Subject area: Health, Science and Society
Why choose Health, Science and Society at the University of Edinburgh?
This innovative programme looks at the complexity of human experience in the area of health, illness and the social arrangements for care, and brings together disciplines including sociology, psychology, geography, counselling, ethics, and nursing studies.
You will have the opportunity to undertake an innovative option course in community engagement, opening up a pathway to new abilities, work experience and community-based learning.
Looking at healthcare on a broader international scale is possible in Year 3, when you will have the opportunity to study abroad through our international exchange programme.
Our teaching staff come from a range of disciplines and bring diverse expertise and experience (including health professional experience) from a range of subjects.
The programme aims to give you practical and academic skills to help you make a positive difference in the world, expanding your understanding of the social dimensions of health and illness, and preparing you to contribute to improving people’s lives.
My programme is preparing me for my future career by addressing various issues from many different perspectives, which is necessary in our globalised world, as well as presenting me with opportunities to volunteer and go abroad.
We live in a global age of increasing life expectancy but chronic health conditions are rising and infectious disease is showing no signs of disappearing. This programme will help you to understand the social dimensions of health and illness, preparing you to contribute to improving the lives of people on this planet.
Drawing upon a range of disciplinary perspectives, you will address three broad themes: societies and communities; individuals, personhood and experience; and healthcare, social care and professional development.
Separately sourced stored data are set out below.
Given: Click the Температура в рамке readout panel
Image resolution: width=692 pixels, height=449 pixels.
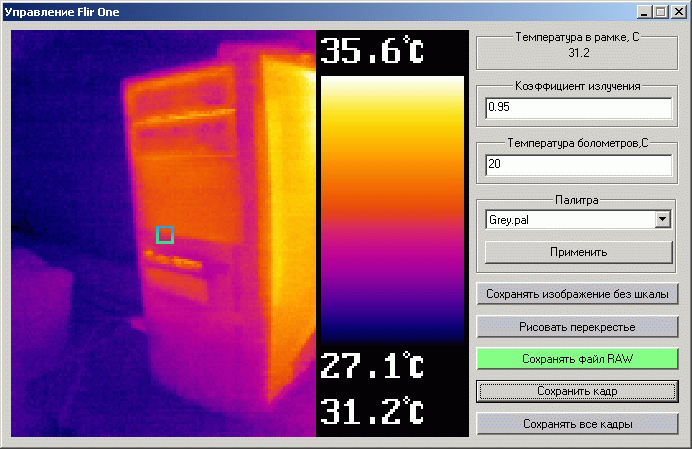Looking at the screenshot, I should point(577,45).
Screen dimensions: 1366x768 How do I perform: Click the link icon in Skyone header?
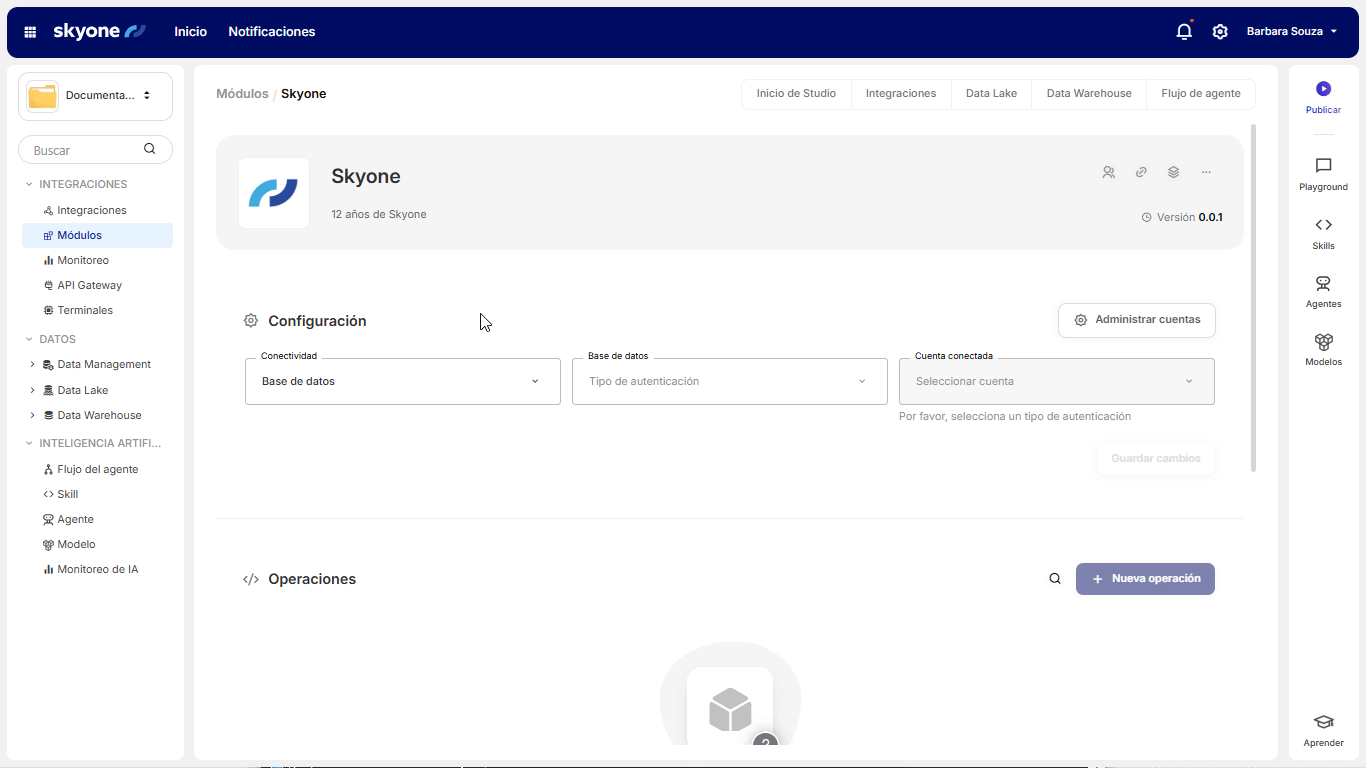tap(1141, 172)
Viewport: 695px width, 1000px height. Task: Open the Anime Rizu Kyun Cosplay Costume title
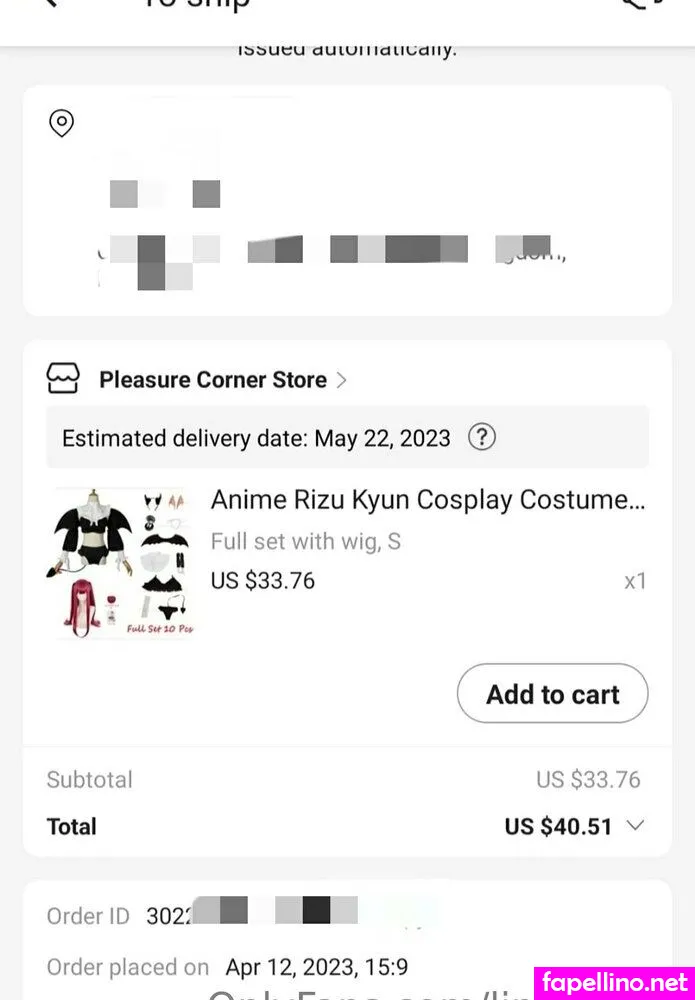[x=428, y=500]
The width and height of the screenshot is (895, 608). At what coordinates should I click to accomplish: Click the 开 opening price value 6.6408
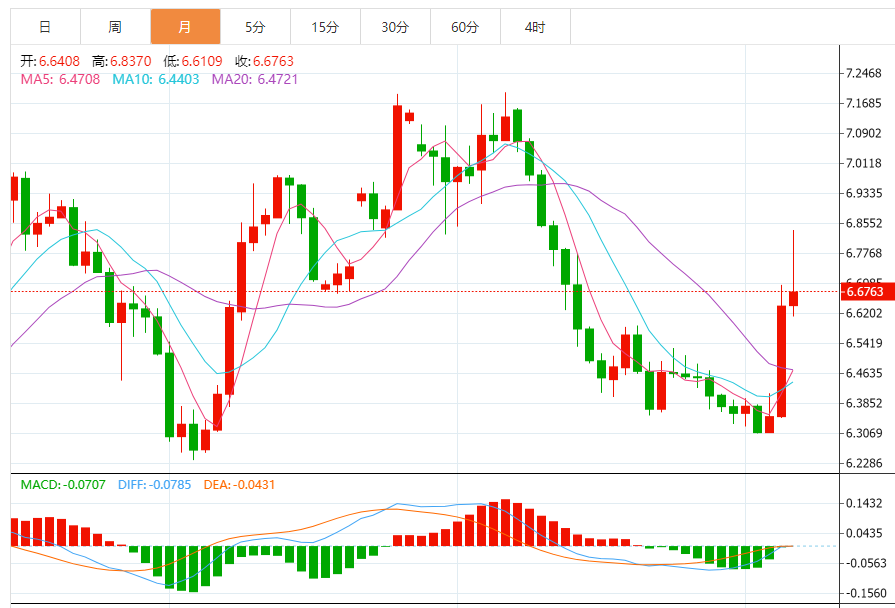pos(59,61)
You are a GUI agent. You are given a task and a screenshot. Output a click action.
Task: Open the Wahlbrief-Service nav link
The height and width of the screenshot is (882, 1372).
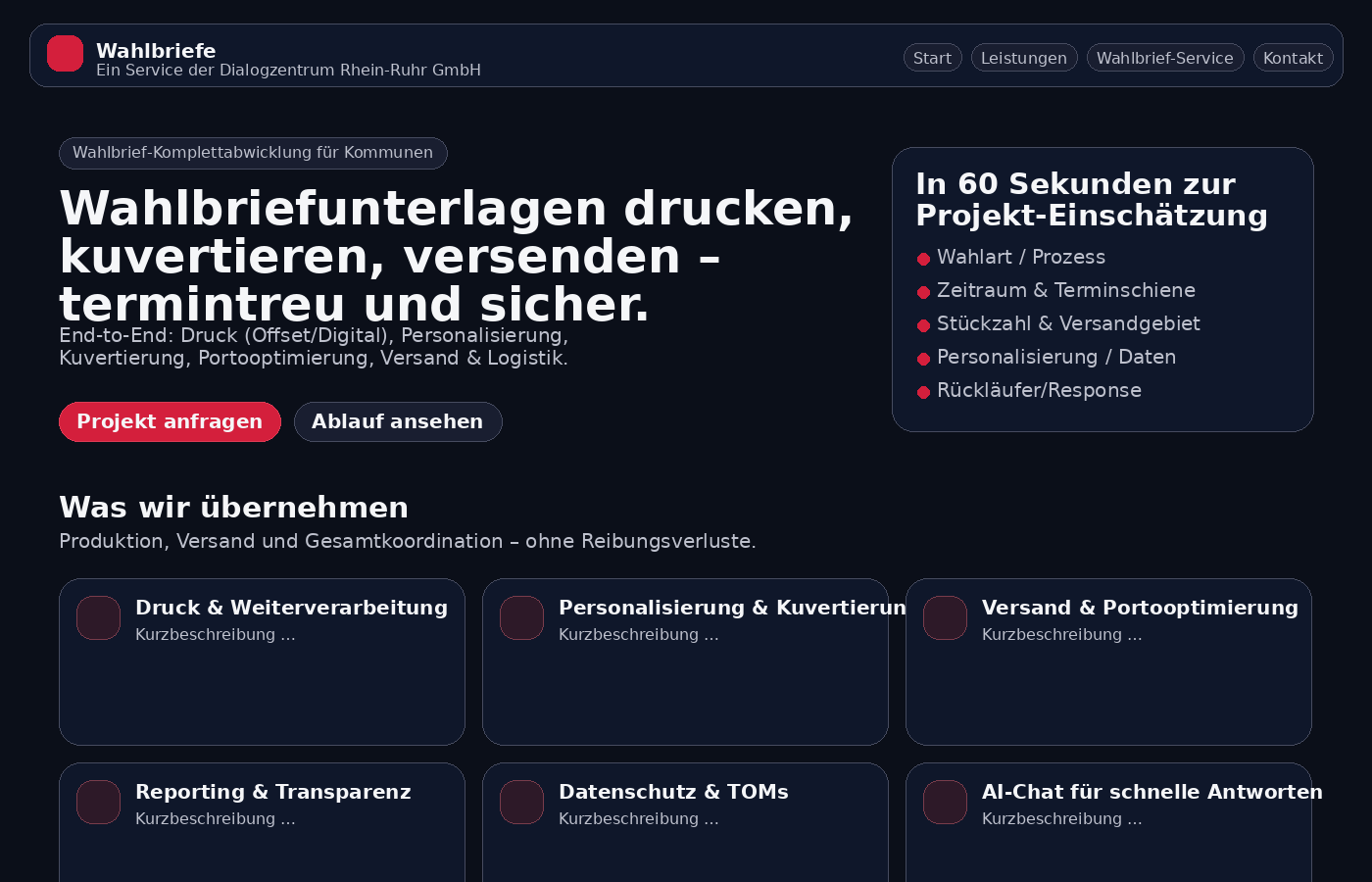1164,58
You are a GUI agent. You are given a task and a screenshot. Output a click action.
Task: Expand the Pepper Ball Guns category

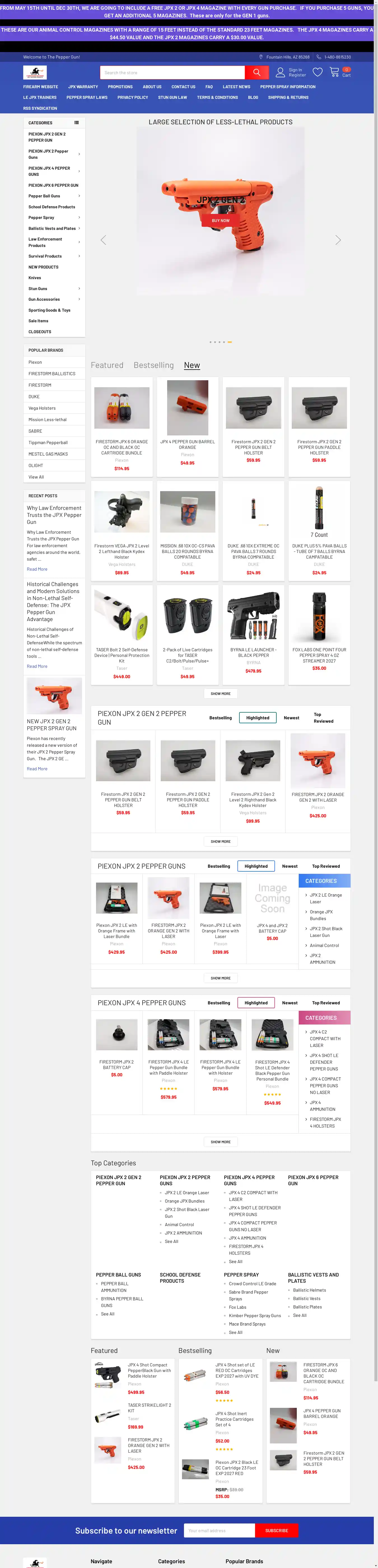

You will explore this important field of human experience across diverse social contexts, applied to real-world settings.
You will examine how social, political and economic organisation contribute to health and illness and to the distribution of these across societies, communities and social groups. You will also look at culture and language and how these influence the ways in which people experience health and illness.
Integral to your learning will be the concept of care and its delivery and the development of critical understandings of the role that individuals, communities and policy-makers all make to health outcomes.
You will explore the social causes of health and illness and their impact on different communities and social groups, drawing upon examples from around the world. This leads on to the study of individual and cultural understandings of health and illness and associated beliefs and behaviours, alongside the related concepts of deviance and stigma.
You will also select four courses from a wide range of options.
You will study current key health issues of local and global importance, using research materials so that you gain an understanding of how knowledge is produced and used in real-life situations.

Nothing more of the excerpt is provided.